Getting the growth to move at a faster pace is a necessity for a country like India; however, it also has to conform to the sustainable development goals and objectives. COVID-19, though, has impacted the movement towards this; it has also re-enforced the need for a clean, green and sustainable growth model.
What is it that India has committed under the United Nations Framework Convention on Climate Change (UNFCCC) through the Paris Agreement? The Survey has rightly pointed out upfront that: “In its NDC (Nationally Determined Contribution), India has sought to reduce the emissions intensity of its GDP by 33 to 35 per cent below 2005 levels by the year 2030; achieve 40 per cent of cumulative electric power installed capacity from non-fossil fuel sources by 2030; and enhance forest and tree cover to create additional carbon sink equivalent to 2.5 to 3 billion tons of carbon dioxide by 2030.”
Despite COVID-19 stress in India and globally, Chief Economic Adviser Krishnamurthy V Subramanian stressing that, “The need to develop sustainably, however, remains at the core of the country’s development strategy,” reinforces India’s commitment.
Albeit well placed, this is just an intent. Ground realities of the COVID-inflicted world indicate that the task has just got more difficult and complicated. The pandemic has forced countries worldwide, including India, to step back on their Social Development Goals (SDGs).
The Survey mentions that 2020 was to be the year for the developed countries for mobilising $100 billion a year for climate finance, but it has not happened yet. Keep in mind that the developing countries’ climate actions have to be supported by the developed countries, this is certainly not a good situation to be in, especially when they are also designed to suit the developmental goals of a particular country, which is already under severe stress due to COVID-19.

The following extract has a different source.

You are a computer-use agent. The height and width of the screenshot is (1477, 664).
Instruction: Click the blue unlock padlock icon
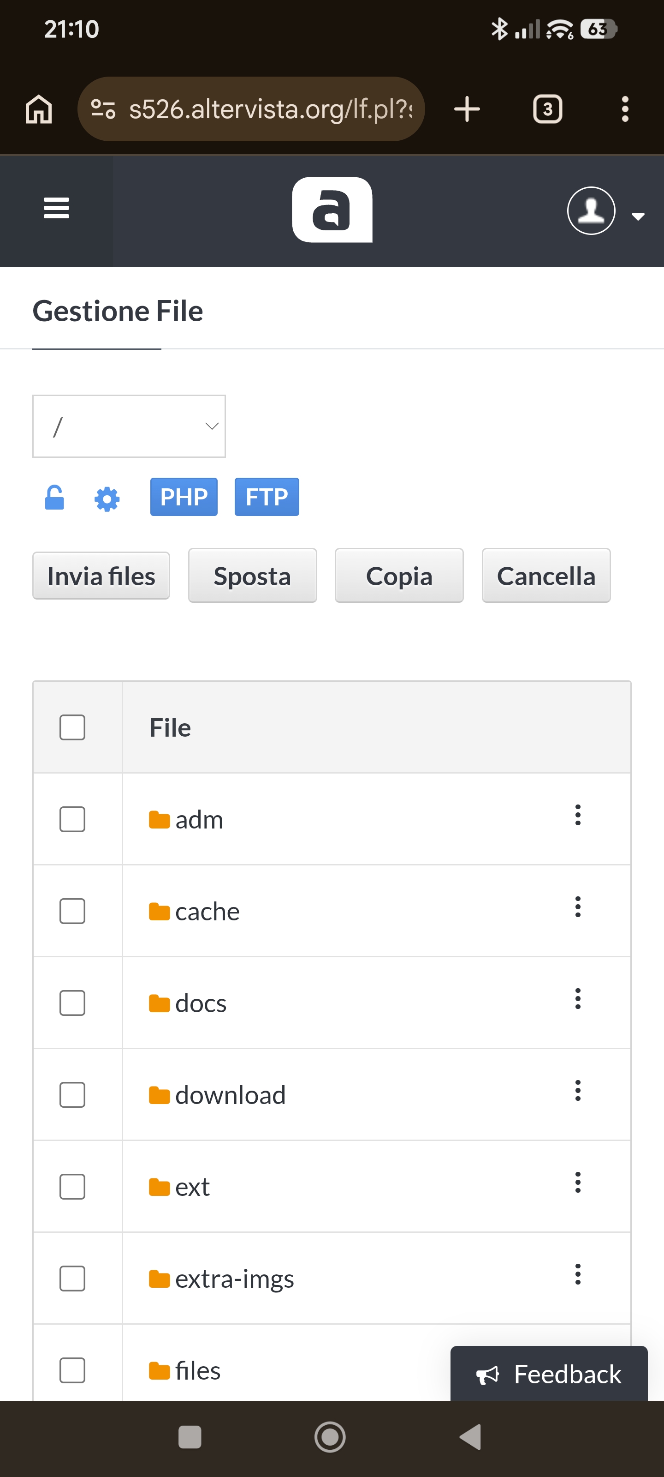[x=54, y=498]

India revised its National Action Plan on Climate Change (NAPCC) in line with the NDC submitted by the country under the Paris Agreement.
While the country and the whole world prepares for a reset of the strategies to attain the SDGs, a renewed global corporate stress on the clean and green development supported by specially designed policy and incentivising mechanism could help make up for the lost ground due to COVID-19 in an effective manner.

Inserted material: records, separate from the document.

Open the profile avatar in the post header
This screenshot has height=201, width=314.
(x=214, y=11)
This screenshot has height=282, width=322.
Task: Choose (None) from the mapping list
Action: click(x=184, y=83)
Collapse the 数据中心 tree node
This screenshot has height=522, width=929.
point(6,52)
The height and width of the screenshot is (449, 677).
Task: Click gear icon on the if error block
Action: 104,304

As a step in this direction, in India, the government can look at floating a promotion window — Clean Energy and Environment Responsibility (CEER) embedded with Corporate Social Responsibility (CSR)—and then expand on the idea making it an inclusive agenda and not just limited to a few large companies.

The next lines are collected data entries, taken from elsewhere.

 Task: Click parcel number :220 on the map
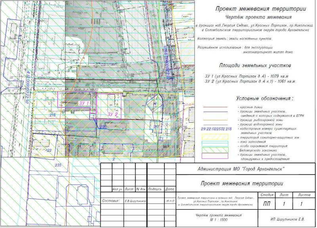(x=103, y=127)
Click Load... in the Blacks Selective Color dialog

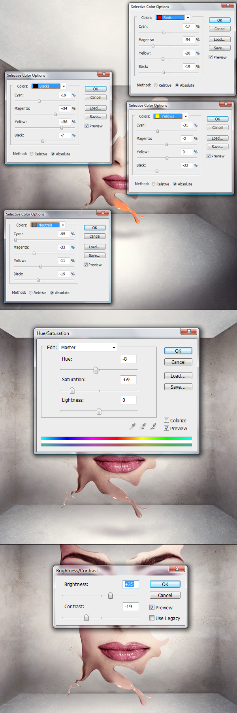click(x=95, y=108)
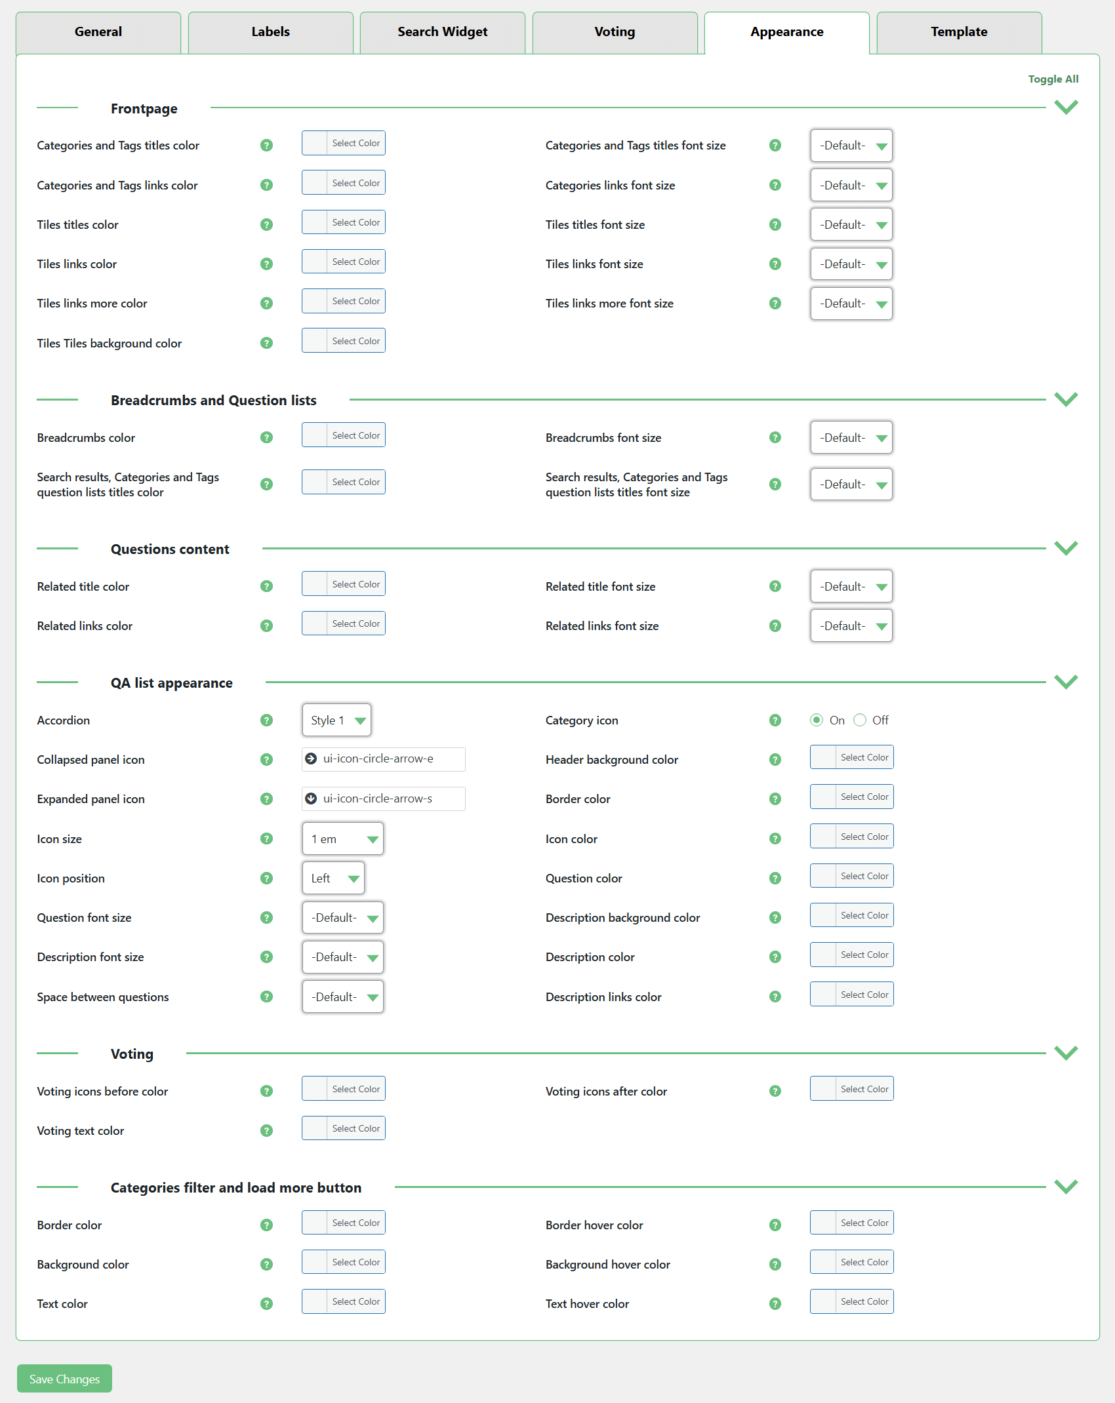1115x1403 pixels.
Task: Click help icon next to Icon position
Action: pyautogui.click(x=266, y=879)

Those included in the CEER ambit may be provided specific benefits to facilitate ease of doing business for them. These must include ease in getting finance and clearances from both Central and the State governments. The companies, both domestic and foreign, with a strong CEER plan along with the identified results, must get priority status in dealings with the government.
The government can quickly initiate stakeholders’ consultation on CEER to concretise this framework for not only mitigating the COVID impact but also formulating the ground rules and a roadmap. The biggest advantage of a CEER roadmap would be the availability of finances for sustainable development outside the government domain. Companies with global foothold and ambitions have been treading this path, and it has to now transcend to all businesses.
Views expressed above are the author’s own.